Trois raisons expliquent pourquoi il y a eu si peu d’opposition aux lois bien qu’elles bénéficient d’un soutien si faible. La première réside dans les changements que l’Euromaïdan et le conflit avec la Russie qui s’en est suivi ont suscités dans l’opinion. Depuis 2013, les Ukrainiens sont devenus bien moins attachés à l’époque soviétique et plus favorables à l’indépendance nationale. Les instituts de sondage relèvent des signes montrant qu’en Ukraine une nation politique est véritablement en train de se former, à en juger par l’augmentation nette (de moins de 10% à 42%) du pourcentage des personnes interrogées qui voient dans les sentiments patriotiques un facteur d’union des citoyens ukrainiens. Le soutien à « une Ukraine indépendante » est au niveau le plus haut jamais atteint depuis 1991. Ces sentiments varient cependant selon les régions ; ils sont plus marqués à l’ouest et au centre, plus faibles au sud et à l’est, mais même là, des changements d’opinion significatifs ont eu lieu (par exemple, l’opposition à l’entrée dans l’OTAN a baissé dans le Donbass, passant de 90% en 2010 à 60% en 2015). Cette augmentation des sentiments patriotiques pro-ukrainiens a rendu la société dans son ensemble plus favorable à la rupture des liens avec l’époque soviétique.

Le deuxième facteur qui contribue à rendre le processus de décommunisation moins controversé est la nouvelle géographie politique issue de l’annexion de la Crimée par la Russie et de l’insurrection dans le Donbass. Nombre des bourgades, villages, rues et places à rebaptiser sont situés hors du territoire contrôlé par l’État, c’est-à-dire en Crimée et dans les zones aux mains des séparatistes des régions de Donetsk et Luhansk. Sur les 54 localités à rebaptiser dans la région de Luhansk, 19 seulement se trouvent sur le territoire contrôlé par l’Ukraine. En d’autres termes, là où l’opposition à la décommunisation aurait été la plus forte, le processus ne va pas avoir lieu car les autorités centrales sont dans l’incapacité d’y faire appliquer la loi.

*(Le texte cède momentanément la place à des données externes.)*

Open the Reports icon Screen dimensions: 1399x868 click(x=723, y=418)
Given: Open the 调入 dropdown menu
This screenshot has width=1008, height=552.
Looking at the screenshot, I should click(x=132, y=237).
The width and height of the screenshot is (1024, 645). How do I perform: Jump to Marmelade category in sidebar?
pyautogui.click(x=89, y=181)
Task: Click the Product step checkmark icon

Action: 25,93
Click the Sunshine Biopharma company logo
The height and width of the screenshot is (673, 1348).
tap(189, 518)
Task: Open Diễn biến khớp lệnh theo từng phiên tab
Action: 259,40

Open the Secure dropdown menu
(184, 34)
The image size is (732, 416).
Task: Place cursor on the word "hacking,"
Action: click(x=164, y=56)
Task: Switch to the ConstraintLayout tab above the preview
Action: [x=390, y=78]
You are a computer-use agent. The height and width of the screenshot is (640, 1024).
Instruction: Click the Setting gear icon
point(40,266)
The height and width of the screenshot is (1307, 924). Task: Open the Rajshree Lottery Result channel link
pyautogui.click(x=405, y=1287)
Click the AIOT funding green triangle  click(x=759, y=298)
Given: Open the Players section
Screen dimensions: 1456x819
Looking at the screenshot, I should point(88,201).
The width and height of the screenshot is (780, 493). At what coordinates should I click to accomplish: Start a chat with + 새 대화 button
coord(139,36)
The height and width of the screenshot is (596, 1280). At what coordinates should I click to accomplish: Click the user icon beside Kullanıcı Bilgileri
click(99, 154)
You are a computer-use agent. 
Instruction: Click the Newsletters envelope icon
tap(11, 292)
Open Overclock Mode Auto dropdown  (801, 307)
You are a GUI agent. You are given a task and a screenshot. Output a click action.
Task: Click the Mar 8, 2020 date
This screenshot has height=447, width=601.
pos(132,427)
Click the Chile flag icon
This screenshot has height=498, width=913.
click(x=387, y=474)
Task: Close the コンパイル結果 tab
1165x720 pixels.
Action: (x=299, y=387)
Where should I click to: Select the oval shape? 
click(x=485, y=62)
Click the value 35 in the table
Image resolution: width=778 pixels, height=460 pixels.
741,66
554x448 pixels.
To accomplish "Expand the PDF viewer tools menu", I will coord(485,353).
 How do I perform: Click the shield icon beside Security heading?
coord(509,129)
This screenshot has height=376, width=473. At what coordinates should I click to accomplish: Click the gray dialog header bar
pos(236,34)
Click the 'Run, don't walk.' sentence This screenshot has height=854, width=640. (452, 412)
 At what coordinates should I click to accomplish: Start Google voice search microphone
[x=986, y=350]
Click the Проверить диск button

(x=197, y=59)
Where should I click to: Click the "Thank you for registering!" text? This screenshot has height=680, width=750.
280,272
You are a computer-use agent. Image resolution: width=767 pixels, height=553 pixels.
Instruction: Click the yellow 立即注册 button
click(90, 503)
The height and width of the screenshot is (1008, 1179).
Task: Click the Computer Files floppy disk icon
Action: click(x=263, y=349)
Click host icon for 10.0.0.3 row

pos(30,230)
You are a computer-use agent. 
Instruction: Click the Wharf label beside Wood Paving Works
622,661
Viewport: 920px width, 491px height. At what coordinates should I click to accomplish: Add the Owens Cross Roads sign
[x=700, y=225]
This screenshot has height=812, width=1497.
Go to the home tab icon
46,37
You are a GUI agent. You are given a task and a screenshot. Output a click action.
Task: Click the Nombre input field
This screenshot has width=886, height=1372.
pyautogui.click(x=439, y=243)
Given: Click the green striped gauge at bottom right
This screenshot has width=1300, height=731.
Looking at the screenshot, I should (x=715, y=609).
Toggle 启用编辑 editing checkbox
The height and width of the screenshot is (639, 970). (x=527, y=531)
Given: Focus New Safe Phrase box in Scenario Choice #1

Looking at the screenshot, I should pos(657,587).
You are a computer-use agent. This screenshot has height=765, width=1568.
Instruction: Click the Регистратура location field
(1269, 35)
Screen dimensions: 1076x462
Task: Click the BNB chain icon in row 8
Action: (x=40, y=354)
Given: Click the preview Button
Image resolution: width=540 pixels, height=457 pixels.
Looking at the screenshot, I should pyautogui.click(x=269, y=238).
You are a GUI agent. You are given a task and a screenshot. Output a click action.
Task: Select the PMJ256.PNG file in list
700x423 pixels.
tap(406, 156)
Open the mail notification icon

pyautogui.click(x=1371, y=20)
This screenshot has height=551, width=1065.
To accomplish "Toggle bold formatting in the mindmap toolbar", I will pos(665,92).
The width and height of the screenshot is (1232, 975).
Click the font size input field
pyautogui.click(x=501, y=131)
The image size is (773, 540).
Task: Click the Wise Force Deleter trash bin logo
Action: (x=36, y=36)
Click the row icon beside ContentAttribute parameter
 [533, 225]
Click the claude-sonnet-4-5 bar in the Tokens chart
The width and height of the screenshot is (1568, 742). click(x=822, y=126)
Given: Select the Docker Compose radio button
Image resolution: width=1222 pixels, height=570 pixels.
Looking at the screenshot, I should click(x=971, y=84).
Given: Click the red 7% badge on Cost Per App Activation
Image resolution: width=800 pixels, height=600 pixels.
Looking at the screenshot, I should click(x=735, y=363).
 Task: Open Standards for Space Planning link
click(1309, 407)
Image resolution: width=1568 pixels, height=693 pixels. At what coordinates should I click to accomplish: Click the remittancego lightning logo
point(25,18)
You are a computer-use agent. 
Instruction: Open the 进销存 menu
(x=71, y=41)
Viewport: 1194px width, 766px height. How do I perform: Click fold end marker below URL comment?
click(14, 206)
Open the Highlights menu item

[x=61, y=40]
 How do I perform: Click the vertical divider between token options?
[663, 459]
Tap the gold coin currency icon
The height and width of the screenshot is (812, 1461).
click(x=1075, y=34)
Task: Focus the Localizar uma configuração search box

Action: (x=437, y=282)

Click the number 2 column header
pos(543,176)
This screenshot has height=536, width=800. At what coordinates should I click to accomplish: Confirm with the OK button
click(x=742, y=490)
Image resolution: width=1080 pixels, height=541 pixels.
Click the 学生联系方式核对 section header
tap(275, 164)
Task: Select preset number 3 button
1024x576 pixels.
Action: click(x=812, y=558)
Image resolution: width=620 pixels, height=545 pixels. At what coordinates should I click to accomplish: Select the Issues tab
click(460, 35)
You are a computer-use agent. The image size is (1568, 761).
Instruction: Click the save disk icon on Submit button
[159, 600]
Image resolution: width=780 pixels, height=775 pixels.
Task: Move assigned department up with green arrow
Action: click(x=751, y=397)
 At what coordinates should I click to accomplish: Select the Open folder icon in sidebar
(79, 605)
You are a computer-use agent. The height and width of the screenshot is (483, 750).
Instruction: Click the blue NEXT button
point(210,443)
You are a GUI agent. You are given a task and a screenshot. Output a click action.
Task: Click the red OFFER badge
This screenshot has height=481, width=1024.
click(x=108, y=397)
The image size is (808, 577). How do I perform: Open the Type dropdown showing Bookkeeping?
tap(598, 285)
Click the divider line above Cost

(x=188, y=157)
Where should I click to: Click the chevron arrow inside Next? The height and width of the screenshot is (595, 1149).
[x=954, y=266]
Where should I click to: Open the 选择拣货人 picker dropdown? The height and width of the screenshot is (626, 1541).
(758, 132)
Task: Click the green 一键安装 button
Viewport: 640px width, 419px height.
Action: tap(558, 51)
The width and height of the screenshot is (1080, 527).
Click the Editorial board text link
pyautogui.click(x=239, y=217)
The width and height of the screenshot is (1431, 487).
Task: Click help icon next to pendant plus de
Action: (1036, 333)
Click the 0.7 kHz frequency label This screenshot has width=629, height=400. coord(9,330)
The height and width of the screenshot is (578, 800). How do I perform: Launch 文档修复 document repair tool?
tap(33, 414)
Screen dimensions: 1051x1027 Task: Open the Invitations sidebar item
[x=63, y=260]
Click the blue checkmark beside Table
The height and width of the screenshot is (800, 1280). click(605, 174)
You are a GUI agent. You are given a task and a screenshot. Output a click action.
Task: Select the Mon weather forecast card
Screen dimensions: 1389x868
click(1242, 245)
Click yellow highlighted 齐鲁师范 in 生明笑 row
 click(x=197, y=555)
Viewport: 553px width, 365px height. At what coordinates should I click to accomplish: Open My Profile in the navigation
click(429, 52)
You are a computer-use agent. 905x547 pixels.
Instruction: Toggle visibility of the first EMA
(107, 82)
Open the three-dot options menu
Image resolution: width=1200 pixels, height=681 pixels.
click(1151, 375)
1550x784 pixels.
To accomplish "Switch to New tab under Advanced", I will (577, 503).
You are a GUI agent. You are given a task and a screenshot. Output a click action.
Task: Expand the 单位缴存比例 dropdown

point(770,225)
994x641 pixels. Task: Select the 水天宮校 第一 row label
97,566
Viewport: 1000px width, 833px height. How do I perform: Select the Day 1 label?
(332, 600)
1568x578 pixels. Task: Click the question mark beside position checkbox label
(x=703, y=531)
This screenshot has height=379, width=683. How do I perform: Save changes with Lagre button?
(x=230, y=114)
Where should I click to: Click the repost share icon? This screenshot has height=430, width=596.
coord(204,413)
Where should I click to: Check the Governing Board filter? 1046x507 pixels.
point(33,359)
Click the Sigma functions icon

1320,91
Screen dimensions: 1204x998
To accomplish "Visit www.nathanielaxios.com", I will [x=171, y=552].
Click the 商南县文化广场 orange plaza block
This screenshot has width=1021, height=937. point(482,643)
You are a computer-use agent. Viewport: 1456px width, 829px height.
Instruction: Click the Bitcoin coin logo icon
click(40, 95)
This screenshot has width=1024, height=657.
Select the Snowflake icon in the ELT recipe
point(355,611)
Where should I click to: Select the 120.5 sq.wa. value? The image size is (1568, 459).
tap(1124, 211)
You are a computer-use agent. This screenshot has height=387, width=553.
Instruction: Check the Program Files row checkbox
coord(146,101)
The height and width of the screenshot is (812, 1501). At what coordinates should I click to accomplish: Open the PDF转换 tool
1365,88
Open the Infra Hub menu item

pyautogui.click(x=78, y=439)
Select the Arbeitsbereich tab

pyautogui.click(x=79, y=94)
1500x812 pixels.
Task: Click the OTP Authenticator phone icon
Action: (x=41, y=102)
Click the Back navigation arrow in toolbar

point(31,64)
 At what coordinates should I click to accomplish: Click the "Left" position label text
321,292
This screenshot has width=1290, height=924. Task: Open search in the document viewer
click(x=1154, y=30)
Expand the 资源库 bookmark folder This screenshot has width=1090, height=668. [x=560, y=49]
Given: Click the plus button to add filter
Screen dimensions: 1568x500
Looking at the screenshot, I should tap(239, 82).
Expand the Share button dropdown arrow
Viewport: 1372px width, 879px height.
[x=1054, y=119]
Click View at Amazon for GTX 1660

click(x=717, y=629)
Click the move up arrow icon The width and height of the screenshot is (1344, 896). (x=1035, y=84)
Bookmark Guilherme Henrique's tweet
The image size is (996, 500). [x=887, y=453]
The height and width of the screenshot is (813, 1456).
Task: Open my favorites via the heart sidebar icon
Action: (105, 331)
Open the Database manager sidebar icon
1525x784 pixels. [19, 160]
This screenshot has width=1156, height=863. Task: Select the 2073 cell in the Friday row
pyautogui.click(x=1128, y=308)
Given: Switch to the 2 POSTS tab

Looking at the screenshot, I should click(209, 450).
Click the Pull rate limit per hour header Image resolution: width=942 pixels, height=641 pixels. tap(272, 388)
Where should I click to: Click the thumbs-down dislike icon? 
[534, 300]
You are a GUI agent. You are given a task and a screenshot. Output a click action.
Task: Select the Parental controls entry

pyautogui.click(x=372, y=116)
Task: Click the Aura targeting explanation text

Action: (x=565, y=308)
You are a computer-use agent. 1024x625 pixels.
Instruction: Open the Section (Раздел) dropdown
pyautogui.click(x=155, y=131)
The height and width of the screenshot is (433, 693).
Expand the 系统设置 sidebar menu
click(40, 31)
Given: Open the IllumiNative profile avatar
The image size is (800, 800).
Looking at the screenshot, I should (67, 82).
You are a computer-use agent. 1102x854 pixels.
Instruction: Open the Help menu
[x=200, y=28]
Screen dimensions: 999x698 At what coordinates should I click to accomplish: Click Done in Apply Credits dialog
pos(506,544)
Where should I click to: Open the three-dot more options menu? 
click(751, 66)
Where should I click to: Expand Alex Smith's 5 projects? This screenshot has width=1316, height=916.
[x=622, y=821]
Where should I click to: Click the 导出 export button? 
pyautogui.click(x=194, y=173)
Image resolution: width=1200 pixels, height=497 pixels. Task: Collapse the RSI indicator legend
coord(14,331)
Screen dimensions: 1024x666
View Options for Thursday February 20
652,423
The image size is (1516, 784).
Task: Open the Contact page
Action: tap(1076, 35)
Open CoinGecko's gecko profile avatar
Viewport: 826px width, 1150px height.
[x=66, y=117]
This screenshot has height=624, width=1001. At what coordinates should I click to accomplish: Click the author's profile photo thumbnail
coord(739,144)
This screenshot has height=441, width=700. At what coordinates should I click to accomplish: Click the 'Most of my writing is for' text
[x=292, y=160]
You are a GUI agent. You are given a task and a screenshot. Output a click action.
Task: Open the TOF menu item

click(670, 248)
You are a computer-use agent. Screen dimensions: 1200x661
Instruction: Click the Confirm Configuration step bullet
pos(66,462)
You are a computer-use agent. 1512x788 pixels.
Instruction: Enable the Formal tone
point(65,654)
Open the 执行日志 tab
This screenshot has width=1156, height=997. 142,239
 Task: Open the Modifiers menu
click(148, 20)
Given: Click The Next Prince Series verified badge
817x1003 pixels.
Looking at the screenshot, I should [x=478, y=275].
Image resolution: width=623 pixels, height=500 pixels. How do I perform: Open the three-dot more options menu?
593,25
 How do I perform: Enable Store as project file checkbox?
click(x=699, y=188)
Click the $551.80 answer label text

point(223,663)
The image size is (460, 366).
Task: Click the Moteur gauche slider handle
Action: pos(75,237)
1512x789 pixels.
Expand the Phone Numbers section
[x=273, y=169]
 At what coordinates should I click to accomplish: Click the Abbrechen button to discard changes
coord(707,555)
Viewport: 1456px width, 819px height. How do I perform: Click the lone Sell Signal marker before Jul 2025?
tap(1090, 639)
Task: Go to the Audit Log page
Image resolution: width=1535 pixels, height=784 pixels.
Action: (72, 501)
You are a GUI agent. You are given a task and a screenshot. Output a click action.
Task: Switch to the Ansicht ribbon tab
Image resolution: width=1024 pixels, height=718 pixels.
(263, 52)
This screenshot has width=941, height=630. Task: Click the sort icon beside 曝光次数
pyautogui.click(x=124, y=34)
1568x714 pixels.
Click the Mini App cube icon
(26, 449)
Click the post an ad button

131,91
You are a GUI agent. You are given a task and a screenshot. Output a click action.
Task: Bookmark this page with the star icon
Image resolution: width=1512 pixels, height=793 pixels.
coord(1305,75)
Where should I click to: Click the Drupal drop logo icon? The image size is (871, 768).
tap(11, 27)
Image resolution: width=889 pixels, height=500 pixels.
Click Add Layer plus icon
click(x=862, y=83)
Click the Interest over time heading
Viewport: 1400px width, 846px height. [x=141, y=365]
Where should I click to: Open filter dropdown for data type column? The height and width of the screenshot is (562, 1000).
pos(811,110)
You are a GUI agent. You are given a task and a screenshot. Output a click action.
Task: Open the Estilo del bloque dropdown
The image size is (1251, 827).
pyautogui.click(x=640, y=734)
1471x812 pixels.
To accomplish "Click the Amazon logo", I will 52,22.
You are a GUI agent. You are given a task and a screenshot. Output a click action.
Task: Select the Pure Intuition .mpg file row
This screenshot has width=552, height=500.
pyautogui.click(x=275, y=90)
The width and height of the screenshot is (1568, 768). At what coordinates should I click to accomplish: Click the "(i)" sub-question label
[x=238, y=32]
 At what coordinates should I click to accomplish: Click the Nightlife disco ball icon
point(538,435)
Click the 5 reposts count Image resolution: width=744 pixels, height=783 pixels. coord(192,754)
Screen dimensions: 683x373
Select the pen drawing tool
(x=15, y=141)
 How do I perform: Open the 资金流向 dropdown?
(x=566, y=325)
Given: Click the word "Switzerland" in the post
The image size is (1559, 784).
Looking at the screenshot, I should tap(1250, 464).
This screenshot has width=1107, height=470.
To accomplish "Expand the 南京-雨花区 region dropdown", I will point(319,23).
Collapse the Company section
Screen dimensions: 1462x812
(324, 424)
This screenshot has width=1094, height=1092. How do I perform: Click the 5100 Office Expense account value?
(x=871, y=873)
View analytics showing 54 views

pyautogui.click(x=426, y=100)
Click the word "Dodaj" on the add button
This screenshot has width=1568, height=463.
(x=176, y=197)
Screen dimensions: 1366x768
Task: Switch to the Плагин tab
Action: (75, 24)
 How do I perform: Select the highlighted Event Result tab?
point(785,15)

Dans les régions d’Ukraine où la décommunisation aura lieu, le processus ne sera guère systématique puisque des mouvements spontanés de décommunisation s’étaient produits avant que les lois ne soient votées. En décembre 2013, pendant les manifestations de l’Euromaïdan à Kiev, une statue emblématique de Lénine dressée dans le centre de la ville avait été renversée par des nationalistes. Pendant les mois qui ont suivi, les renversements spontanés de statues de Lénine (mouvement appelé « Leninopad », soit « Lénine par terre ») se sont succédé dans une grande partie du centre et dans des zones du sud et de l’est du pays (en Ukraine de l’ouest, la plupart des statues de Lénine avaient déjà été enlevées dans les années 1990). Selon l’Institut de la mémoire nationale, 504 statues de Lénine ont été renversées en Ukraine après décembre 2013, dont 436 entre décembre 2013 et septembre 2014 – toutes avant l’adoption des lois sur la décommunisation. Ces opérations de décommunisation ont été menées par des militants et ne bénéficiaient pas nécessairement d’un vaste soutien dans l’opinion. Néanmoins, on peut penser que la faible opposition qu’elles ont suscitée a facilité l’adoption rapide des lois officielles sur la décommunisation.

Une autre raison pour laquelle la faiblesse du soutien accordé par l’opinion aux lois sur la décommunisation n’a pourtant pas incité les populations à protester (pas plus qu’à soutenir les hommes politiques opposés à cette entreprise) réside dans la nature non idéologique d’une grande partie de l’opposition à la décommunisation. Les sondages d’opinion, les micros-trottoirs, les comptes rendus des conseils municipaux montrent que les gens sont souvent contre la décommunisation non pour des raisons idéologiques (parce qu’ils auraient une image positive de l’époque soviétique), mais parce qu’il leur semble que ces opérations de changement de nom et de démolition coûteront cher et qu’ils ne croient pas que la décommunisation puisse avoir un effet sur leur situation socioéconomique. Pareille opposition non idéologique favorise, dans la population, une certaine passivité plutôt que des manifestations concrètes.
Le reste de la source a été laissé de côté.